> [Assigned task] Only the lines from the one containing "Click the Purchase full version link" through the end of the data below are to be repeated, exactly as given, without pictures.

- - -

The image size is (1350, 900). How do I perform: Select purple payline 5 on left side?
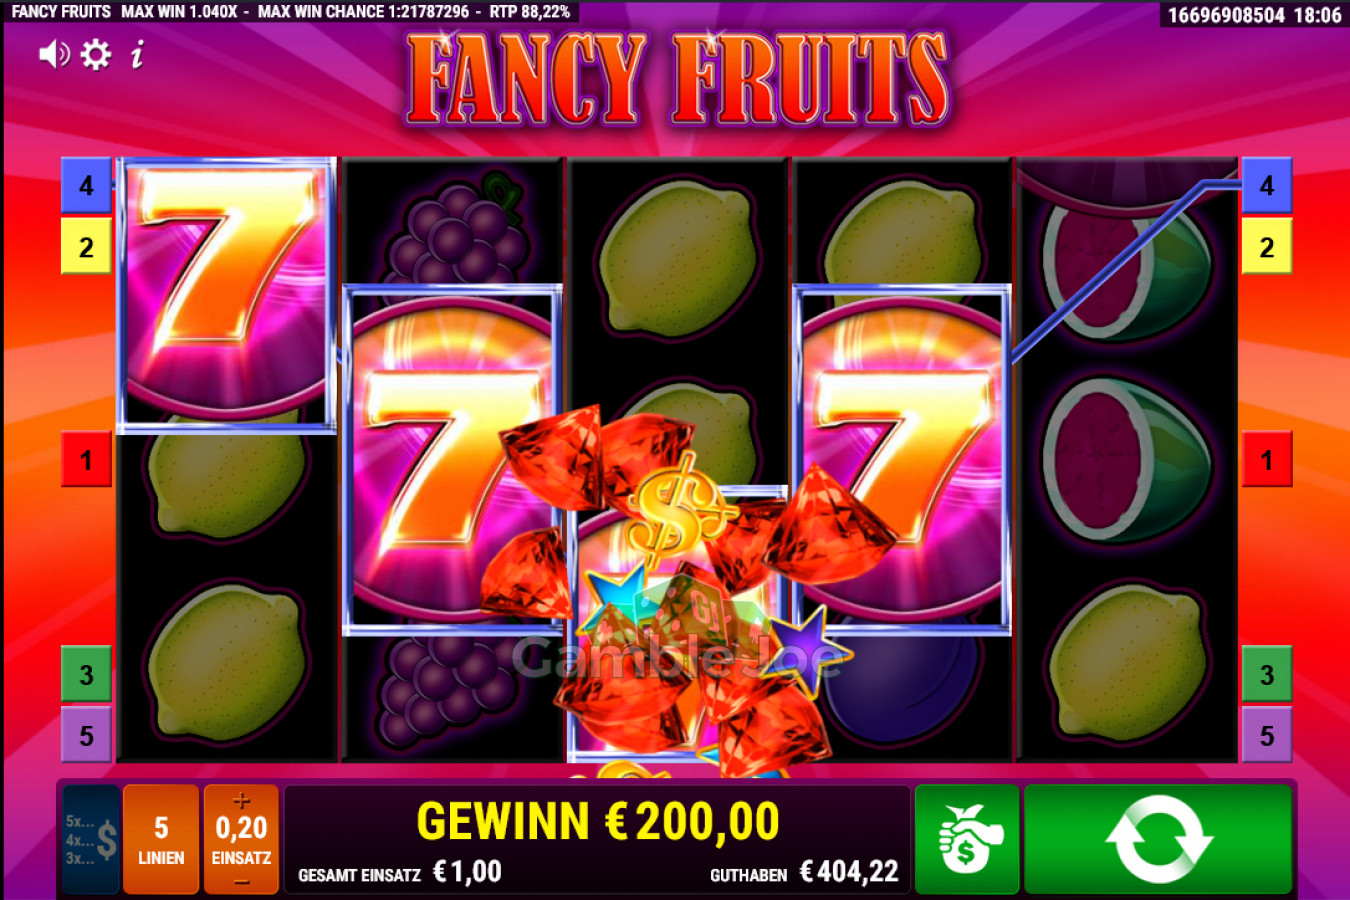click(x=86, y=735)
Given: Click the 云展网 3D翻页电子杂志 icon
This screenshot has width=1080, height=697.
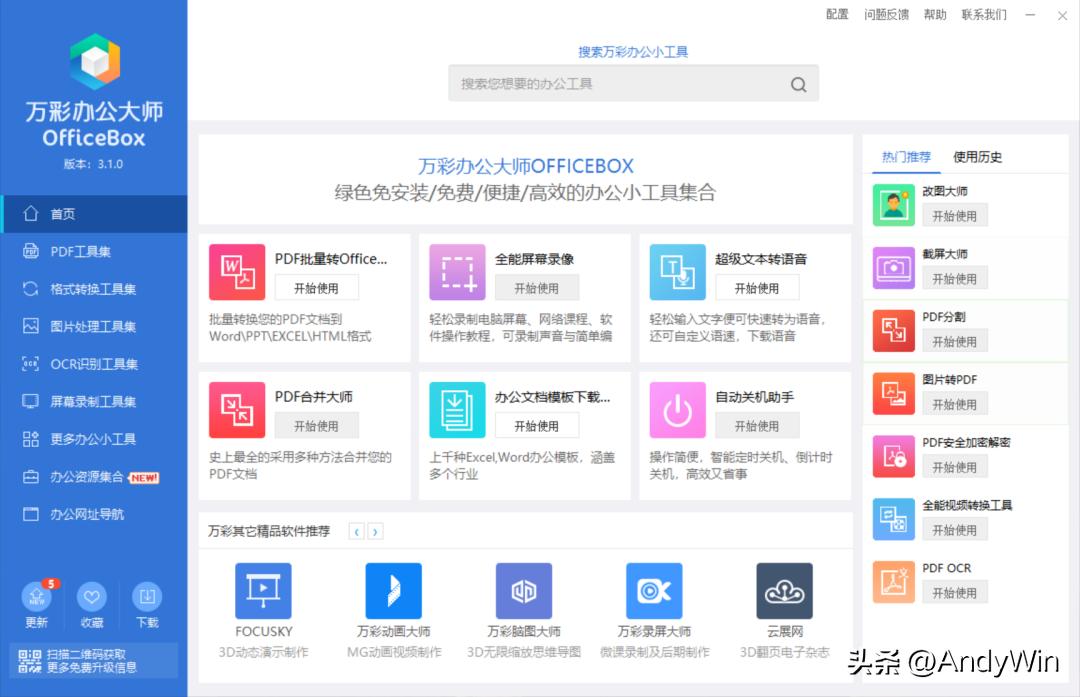Looking at the screenshot, I should pyautogui.click(x=783, y=590).
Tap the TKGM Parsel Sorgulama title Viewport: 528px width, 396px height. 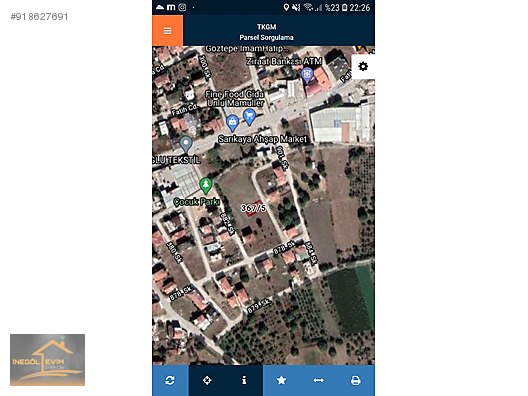click(x=266, y=32)
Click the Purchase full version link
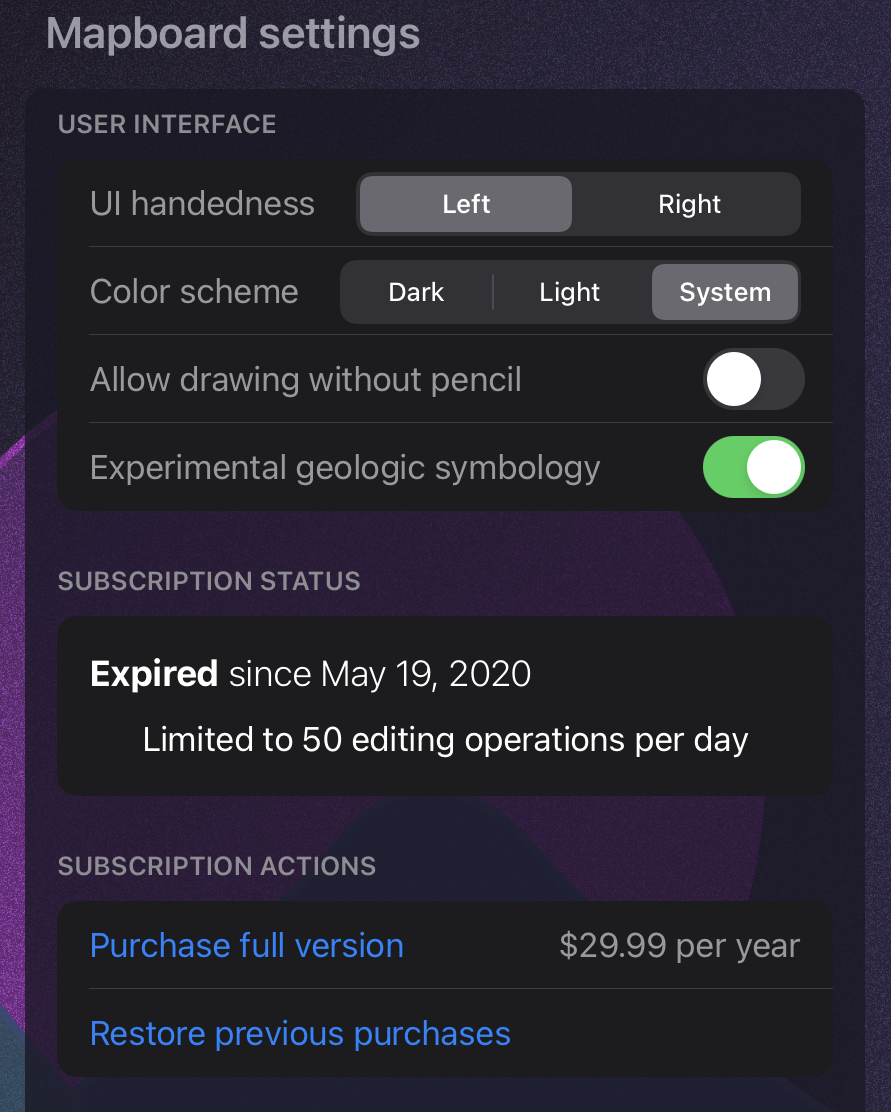891x1112 pixels. click(x=247, y=946)
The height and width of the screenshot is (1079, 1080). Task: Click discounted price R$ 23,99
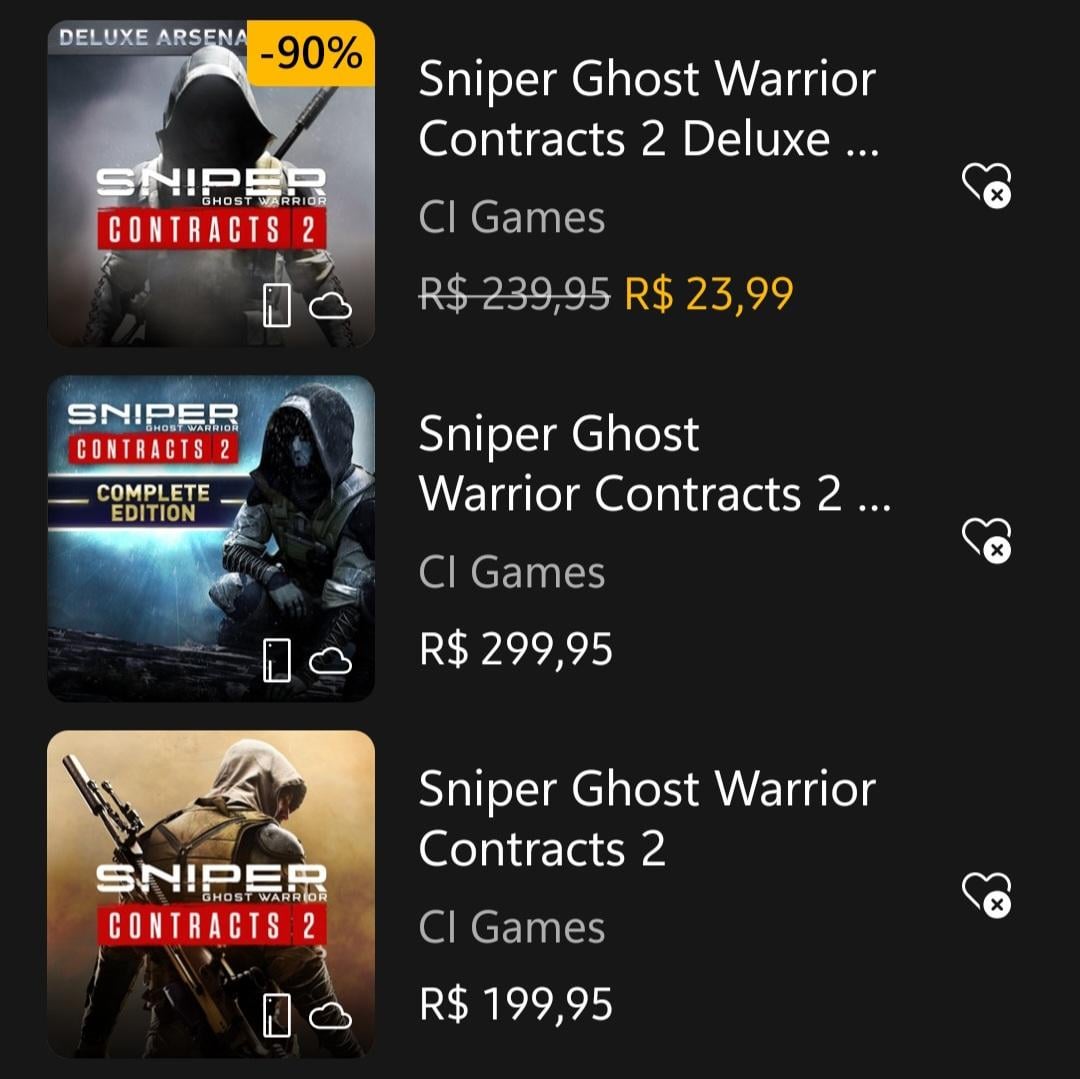(709, 294)
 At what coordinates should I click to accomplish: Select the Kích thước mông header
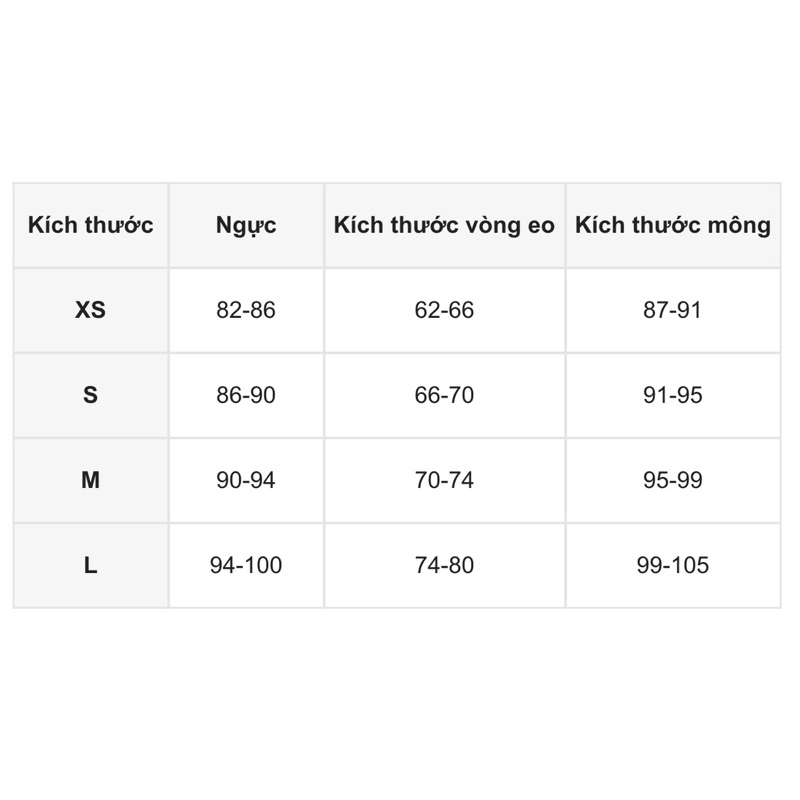click(672, 225)
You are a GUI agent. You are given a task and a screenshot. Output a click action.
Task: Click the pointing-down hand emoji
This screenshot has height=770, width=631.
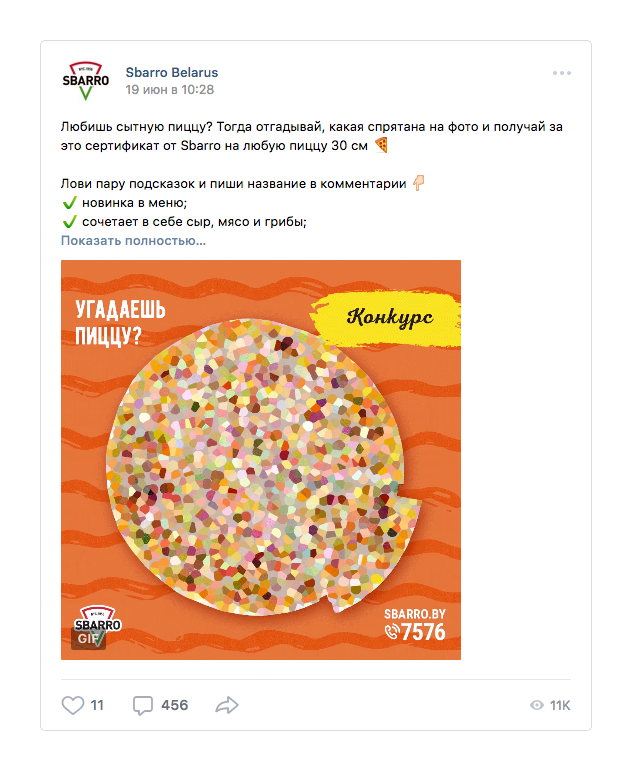(x=418, y=183)
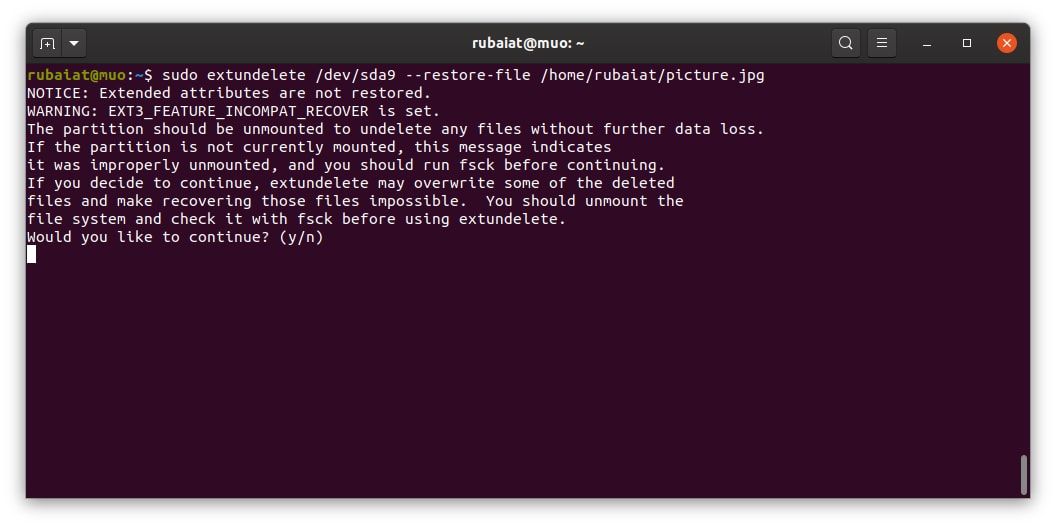Click the window title rubaiat@muo: ~
The height and width of the screenshot is (527, 1056).
(528, 44)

- - -

> [Expected output]
Click the Purchase full version link
891x1112 pixels. click(x=247, y=946)
The height and width of the screenshot is (1079, 1080). Task: Click discounted price R$ 23,99
(709, 294)
 At what coordinates should I click to accomplish: Select the Kích thước mông header
click(672, 225)
You are a GUI agent. You are given a task and a screenshot. Output a click action.
Task: Click the pointing-down hand emoji
This screenshot has height=770, width=631.
(x=418, y=183)
Click the window title rubaiat@muo: ~
The height and width of the screenshot is (527, 1056).
(528, 44)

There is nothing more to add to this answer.